Work order
Return the lines beginning at the one that contains "You are a computer-use agent." and running to the end of the records, exactly and with nothing else. Omit pictures.

Collected data
════════════════

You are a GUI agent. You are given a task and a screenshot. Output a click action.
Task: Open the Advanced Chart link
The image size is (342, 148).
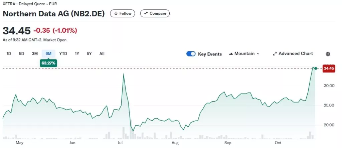[293, 54]
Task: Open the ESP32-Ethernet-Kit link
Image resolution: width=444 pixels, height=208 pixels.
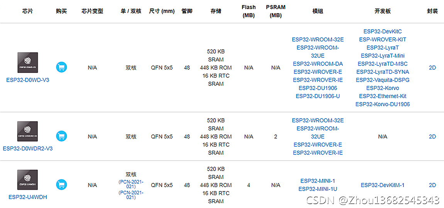Action: point(383,96)
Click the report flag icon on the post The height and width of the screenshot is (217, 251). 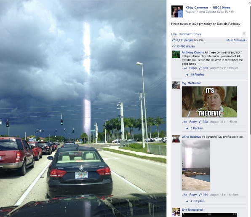pyautogui.click(x=244, y=34)
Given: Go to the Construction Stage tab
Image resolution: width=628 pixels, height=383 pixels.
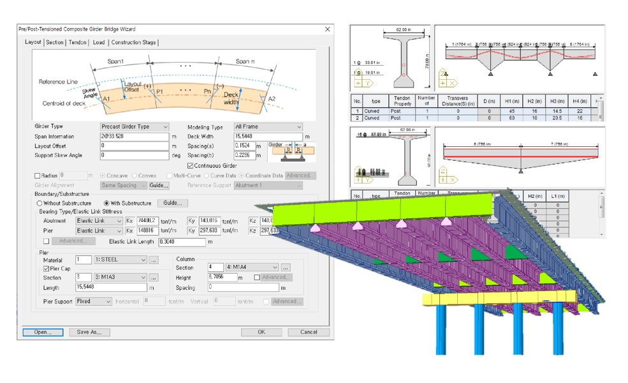Looking at the screenshot, I should pos(133,43).
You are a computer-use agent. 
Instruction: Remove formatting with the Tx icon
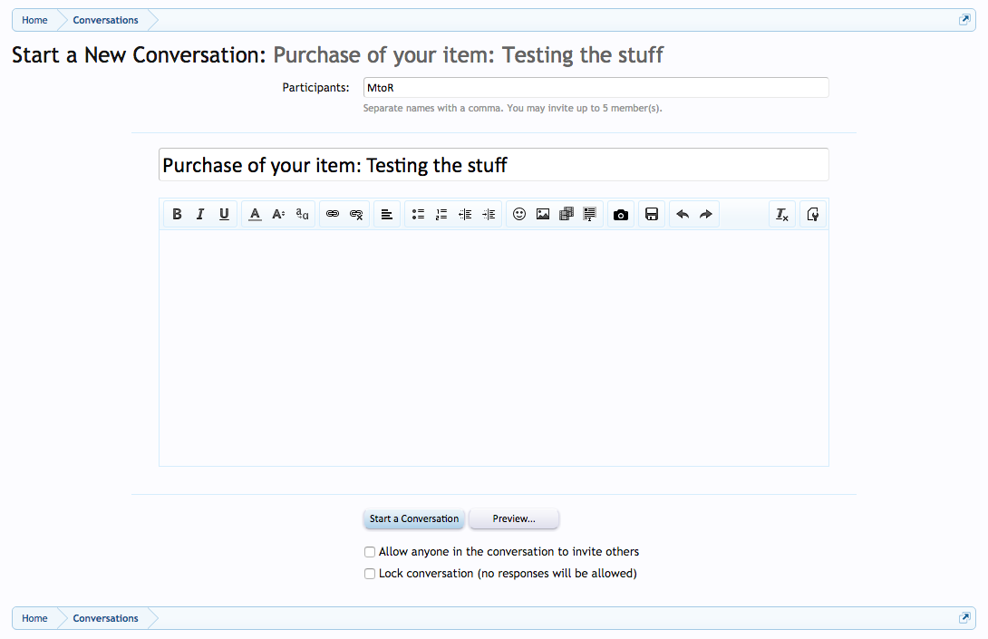[781, 215]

════════════════

Result below
You are a computer-use agent. 
Instruction: Remove formatting with the Tx icon
[781, 215]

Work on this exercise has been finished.